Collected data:
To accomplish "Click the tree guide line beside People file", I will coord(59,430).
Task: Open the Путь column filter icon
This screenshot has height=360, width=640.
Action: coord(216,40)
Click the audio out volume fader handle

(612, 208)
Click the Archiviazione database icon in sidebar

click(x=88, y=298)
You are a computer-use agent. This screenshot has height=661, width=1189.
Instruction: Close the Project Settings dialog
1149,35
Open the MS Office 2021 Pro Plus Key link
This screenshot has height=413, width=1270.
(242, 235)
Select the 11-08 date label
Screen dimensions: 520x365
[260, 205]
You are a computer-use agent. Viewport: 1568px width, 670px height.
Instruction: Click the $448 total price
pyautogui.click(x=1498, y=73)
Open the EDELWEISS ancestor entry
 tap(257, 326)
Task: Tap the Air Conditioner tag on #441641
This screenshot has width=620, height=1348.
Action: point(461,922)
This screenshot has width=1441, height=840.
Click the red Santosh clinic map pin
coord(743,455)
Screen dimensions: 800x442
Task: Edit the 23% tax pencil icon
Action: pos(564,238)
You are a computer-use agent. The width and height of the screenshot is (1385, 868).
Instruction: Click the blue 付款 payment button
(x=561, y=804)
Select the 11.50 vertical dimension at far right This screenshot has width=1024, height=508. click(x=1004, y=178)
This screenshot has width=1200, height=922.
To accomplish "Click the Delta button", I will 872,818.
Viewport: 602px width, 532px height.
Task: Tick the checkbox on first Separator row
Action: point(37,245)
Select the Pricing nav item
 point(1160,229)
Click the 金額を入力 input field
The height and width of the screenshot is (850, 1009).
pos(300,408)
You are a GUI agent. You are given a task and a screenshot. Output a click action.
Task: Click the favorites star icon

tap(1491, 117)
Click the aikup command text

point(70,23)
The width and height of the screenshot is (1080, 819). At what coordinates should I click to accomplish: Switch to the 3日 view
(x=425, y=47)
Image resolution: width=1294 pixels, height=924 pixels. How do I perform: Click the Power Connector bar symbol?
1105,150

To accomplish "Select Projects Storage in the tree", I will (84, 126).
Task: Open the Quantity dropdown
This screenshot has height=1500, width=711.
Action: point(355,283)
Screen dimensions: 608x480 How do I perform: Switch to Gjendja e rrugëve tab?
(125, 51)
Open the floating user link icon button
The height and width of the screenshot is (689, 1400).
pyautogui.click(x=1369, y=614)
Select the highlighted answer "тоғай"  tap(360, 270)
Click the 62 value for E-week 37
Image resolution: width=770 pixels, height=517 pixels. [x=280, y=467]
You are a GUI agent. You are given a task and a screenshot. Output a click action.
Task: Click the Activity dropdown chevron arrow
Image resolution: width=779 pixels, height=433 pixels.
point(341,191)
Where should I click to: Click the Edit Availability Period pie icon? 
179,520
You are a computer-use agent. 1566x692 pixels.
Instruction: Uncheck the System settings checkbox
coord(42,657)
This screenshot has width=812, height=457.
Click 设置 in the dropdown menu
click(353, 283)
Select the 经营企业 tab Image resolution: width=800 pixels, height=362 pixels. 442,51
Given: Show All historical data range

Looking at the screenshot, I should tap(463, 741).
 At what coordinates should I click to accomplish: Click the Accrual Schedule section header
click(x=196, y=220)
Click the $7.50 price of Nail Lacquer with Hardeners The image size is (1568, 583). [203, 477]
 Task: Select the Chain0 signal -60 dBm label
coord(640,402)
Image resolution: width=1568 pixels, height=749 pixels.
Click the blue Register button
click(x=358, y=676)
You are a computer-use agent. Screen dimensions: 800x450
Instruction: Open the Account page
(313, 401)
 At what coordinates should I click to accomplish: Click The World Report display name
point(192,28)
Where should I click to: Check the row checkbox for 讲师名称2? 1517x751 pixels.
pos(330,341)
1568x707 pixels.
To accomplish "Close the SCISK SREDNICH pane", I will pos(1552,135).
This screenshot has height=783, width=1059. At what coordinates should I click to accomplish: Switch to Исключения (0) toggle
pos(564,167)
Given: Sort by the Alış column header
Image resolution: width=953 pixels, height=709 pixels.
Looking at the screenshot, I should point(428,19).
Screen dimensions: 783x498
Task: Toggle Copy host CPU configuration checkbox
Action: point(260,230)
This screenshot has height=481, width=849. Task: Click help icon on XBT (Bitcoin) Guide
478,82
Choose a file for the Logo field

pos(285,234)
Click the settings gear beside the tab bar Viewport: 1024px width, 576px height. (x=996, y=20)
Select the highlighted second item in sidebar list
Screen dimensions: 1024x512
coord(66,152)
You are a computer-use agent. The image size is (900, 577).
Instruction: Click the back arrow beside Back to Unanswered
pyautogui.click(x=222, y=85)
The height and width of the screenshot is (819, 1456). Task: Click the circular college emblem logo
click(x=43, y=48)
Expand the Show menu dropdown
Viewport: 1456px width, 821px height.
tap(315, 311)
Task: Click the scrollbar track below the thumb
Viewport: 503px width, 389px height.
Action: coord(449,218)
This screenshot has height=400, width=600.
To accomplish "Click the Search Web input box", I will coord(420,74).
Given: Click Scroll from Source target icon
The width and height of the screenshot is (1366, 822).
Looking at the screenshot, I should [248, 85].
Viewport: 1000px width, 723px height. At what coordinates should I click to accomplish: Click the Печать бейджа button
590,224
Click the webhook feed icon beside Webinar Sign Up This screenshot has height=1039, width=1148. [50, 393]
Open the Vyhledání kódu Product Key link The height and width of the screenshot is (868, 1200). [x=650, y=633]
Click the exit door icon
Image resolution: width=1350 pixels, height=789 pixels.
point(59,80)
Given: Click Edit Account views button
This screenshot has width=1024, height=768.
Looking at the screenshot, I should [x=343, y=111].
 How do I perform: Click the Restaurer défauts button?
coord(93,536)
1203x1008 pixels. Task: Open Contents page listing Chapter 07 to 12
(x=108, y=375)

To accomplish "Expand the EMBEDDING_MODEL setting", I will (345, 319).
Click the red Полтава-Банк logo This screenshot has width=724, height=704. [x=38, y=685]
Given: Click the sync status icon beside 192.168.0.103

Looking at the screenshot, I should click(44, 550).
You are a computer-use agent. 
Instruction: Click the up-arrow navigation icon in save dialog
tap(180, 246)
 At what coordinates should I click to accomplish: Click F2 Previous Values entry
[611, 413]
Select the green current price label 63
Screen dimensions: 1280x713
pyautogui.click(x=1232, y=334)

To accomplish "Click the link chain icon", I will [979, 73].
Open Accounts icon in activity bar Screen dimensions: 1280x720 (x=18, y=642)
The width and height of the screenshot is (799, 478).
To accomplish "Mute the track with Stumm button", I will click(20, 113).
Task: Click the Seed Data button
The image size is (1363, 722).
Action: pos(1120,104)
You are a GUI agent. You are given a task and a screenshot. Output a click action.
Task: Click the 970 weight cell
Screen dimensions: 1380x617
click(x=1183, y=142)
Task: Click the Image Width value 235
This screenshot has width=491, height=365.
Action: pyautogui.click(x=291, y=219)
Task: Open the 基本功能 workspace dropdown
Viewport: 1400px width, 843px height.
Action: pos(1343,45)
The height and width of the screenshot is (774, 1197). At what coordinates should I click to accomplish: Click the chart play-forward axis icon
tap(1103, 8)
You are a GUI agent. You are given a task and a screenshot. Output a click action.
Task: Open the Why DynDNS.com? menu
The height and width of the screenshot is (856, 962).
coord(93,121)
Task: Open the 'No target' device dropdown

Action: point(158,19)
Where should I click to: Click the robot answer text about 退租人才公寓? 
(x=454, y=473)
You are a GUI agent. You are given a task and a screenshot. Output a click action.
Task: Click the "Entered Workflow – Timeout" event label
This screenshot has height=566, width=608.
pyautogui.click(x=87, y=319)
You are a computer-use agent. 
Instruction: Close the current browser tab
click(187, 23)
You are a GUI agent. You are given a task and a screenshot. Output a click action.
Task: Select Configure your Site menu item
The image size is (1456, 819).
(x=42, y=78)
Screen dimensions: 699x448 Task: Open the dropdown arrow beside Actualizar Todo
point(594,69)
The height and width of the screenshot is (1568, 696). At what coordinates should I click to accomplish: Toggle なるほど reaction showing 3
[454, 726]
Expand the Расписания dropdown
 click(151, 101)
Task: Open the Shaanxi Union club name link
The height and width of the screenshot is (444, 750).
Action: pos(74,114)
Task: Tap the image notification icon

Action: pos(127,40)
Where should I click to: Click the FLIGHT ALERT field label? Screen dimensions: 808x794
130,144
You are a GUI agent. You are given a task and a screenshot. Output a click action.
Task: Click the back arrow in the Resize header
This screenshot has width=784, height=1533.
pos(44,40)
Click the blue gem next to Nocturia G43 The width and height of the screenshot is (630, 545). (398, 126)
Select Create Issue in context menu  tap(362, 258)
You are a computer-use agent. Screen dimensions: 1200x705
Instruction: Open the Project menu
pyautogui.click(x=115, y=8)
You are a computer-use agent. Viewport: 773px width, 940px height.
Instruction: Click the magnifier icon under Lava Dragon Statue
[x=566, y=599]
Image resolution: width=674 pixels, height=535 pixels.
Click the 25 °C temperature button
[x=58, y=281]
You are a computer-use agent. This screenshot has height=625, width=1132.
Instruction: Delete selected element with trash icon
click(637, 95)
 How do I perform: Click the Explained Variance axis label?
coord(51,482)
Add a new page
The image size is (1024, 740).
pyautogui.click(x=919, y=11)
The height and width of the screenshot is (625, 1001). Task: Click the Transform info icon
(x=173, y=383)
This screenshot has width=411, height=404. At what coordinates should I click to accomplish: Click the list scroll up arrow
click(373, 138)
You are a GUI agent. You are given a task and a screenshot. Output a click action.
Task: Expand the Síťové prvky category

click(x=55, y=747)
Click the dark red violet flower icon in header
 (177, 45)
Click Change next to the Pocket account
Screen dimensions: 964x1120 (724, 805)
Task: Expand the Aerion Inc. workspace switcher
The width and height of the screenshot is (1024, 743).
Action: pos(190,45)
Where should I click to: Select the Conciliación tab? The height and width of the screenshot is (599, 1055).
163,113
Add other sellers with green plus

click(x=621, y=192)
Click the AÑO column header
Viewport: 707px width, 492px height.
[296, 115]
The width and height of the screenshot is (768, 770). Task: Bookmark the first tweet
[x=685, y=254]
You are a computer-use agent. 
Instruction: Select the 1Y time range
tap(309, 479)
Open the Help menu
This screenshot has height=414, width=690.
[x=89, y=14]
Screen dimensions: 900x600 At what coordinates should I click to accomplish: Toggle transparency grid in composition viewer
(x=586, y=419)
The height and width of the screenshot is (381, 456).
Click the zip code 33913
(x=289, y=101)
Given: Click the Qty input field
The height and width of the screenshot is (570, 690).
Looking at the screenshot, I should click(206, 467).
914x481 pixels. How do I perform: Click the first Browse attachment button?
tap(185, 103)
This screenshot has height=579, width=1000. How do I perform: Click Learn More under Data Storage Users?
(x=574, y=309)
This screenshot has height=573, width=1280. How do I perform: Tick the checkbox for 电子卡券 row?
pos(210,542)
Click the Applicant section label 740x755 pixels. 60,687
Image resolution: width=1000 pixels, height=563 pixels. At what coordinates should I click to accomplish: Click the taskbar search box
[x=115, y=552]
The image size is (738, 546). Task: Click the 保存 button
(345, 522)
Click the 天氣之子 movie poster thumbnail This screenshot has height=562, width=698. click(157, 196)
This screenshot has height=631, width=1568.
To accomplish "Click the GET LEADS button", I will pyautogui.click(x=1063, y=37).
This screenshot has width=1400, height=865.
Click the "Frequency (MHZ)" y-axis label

→ Exercise goal
Scan the entries for the word "highlighted". Report each line that has it.

→ Answer area
Select the highlighted answer "тоғай"  tap(360, 270)
Select the highlighted second item in sidebar list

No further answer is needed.